Problema planteado A:
Transcribe del texto proporcionado el fragmento comprendido entre "A pesar de que, con" y "que éste sea.", ambos incluidos.
Problema planteado B:
Responde, a partir del texto proporcionado, estas preguntas:
(i) ¿Qué animal se apodera poco a poco del cuerpo de quien habla?
(ii) ¿Adónde se han ido los años, según el texto?
(iii) ¿En forma de qué regresa el pasado?

Texto proporcionado:
A pesar de que, con toda mi voluntad, me opongo: la
gacela me está abandonando. Con huesos álgidos una tortuga, poco a poco, se
apodera de mi cuerpo. Sé a dónde se han ido los años: a mis huesos. Tengo la
sensación de que he desperdiciado la mayoría de mis días, por eso, y para ver
si puedo atrapar el tiempo, me pregunto qué forma tiene éste: ¿Es curvo, en
espiral, en línea recta horizontal o vertical? O tal vez sea cierto que es una
manta extendida o una telaraña. Soy presente, pasado y futuro y lo único que
logro guardar es el pasado que regresa a mi en forma de una esfera en donde
están los lugares en los que he respirado, lugares llenos de lo que he sentido
en esta vida. Me llega la certeza de que siempre hay que afanarse, hay que
trabajar duro, pero nunca alterarnos por el resultado, cualquiera que éste sea.

Extractos de datos:
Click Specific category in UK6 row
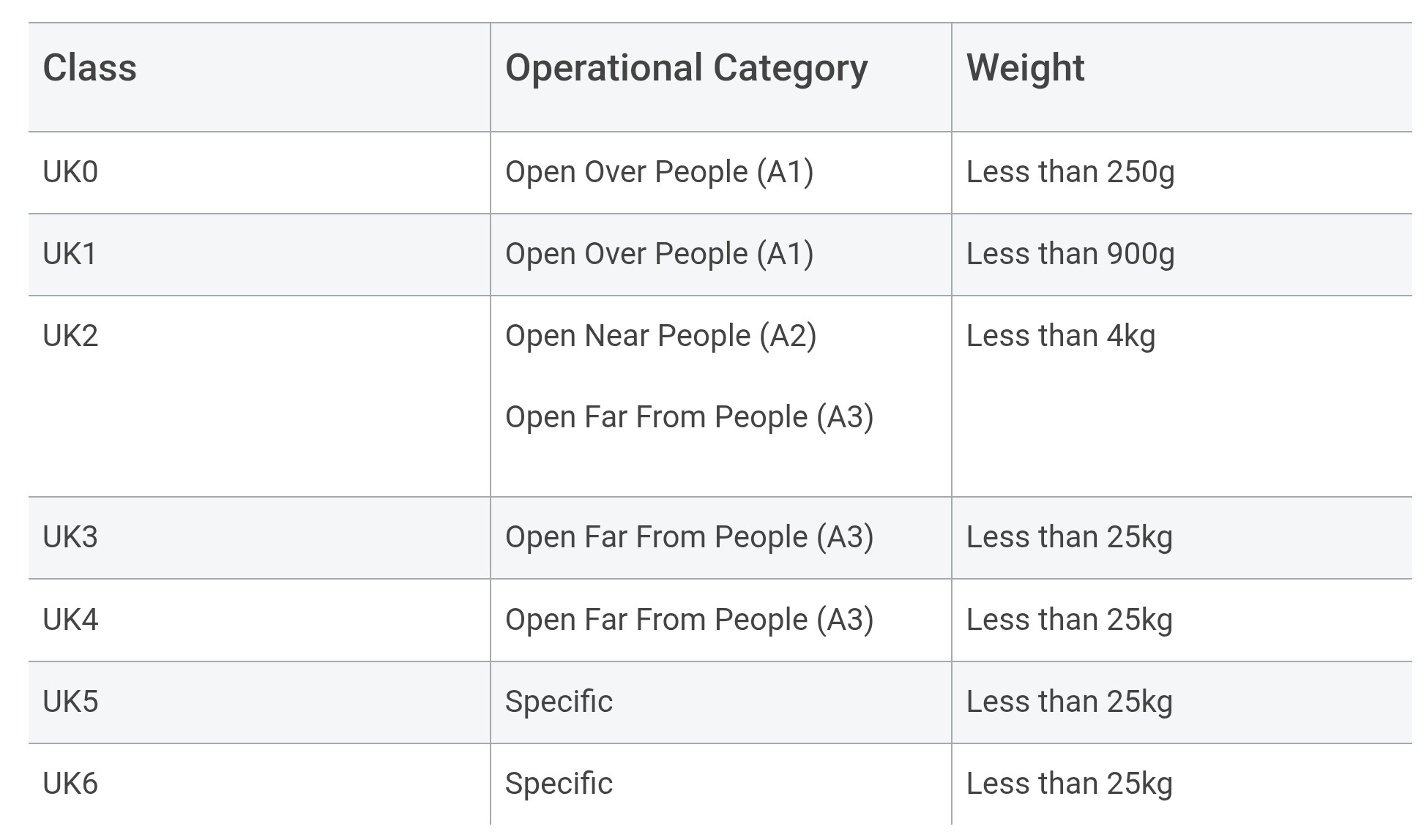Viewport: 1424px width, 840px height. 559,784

---

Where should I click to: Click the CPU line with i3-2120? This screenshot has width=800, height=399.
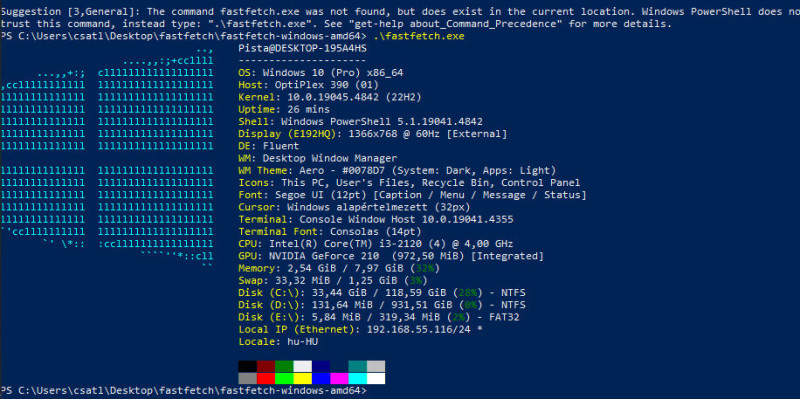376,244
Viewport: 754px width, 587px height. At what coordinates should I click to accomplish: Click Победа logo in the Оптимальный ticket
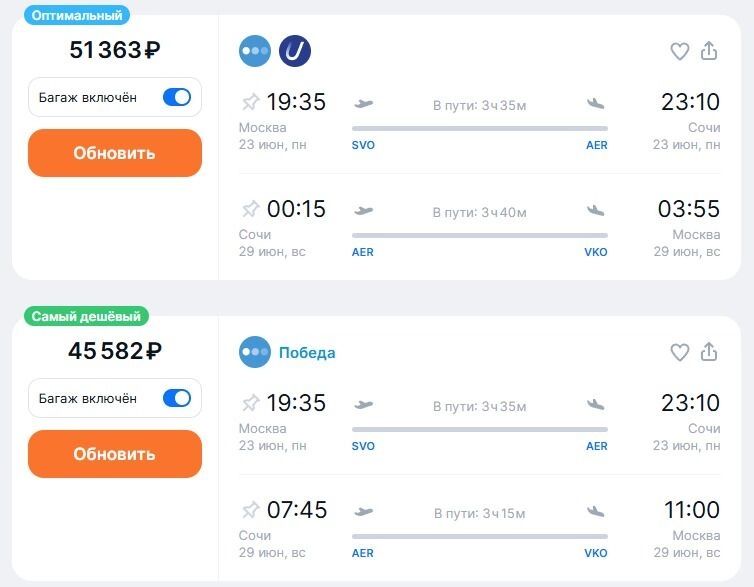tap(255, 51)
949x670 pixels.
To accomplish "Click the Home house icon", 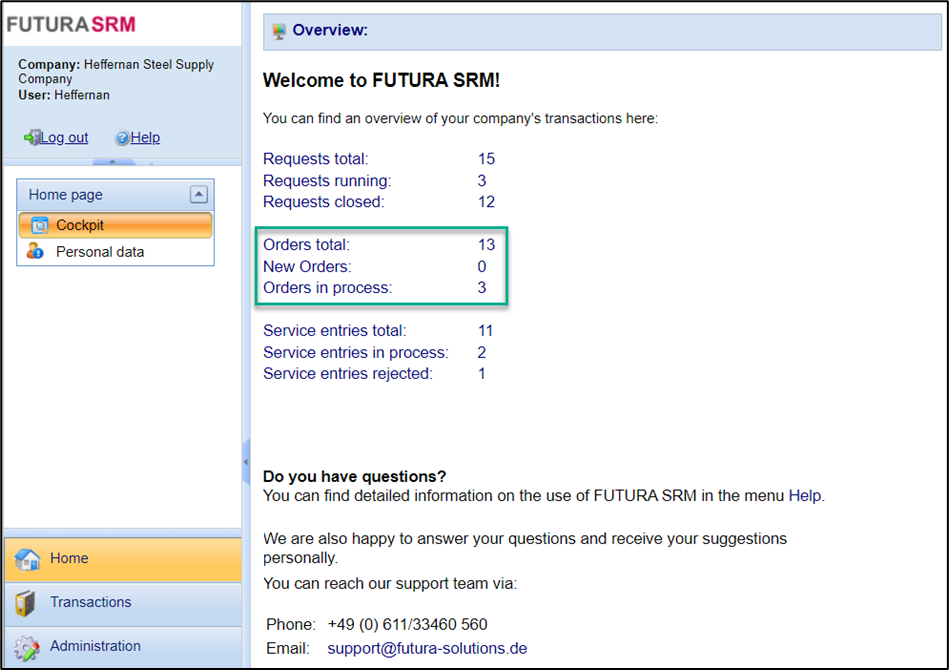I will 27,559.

Solución desarrollada A:
A pesar de que, con toda mi voluntad, me opongo: la
gacela me está abandonando. Con huesos álgidos una tortuga, poco a poco, se
apodera de mi cuerpo. Sé a dónde se han ido los años: a mis huesos. Tengo la
sensación de que he desperdiciado la mayoría de mis días, por eso, y para ver
si puedo atrapar el tiempo, me pregunto qué forma tiene éste: ¿Es curvo, en
espiral, en línea recta horizontal o vertical? O tal vez sea cierto que es una
manta extendida o una telaraña. Soy presente, pasado y futuro y lo único que
logro guardar es el pasado que regresa a mi en forma de una esfera en donde
están los lugares en los que he respirado, lugares llenos de lo que he sentido
en esta vida. Me llega la certeza de que siempre hay que afanarse, hay que
trabajar duro, pero nunca alterarnos por el resultado, cualquiera que éste sea.

Solución desarrollada B:
(i) Una tortuga, con huesos álgidos.
(ii) A sus huesos.
(iii) En forma de una esfera.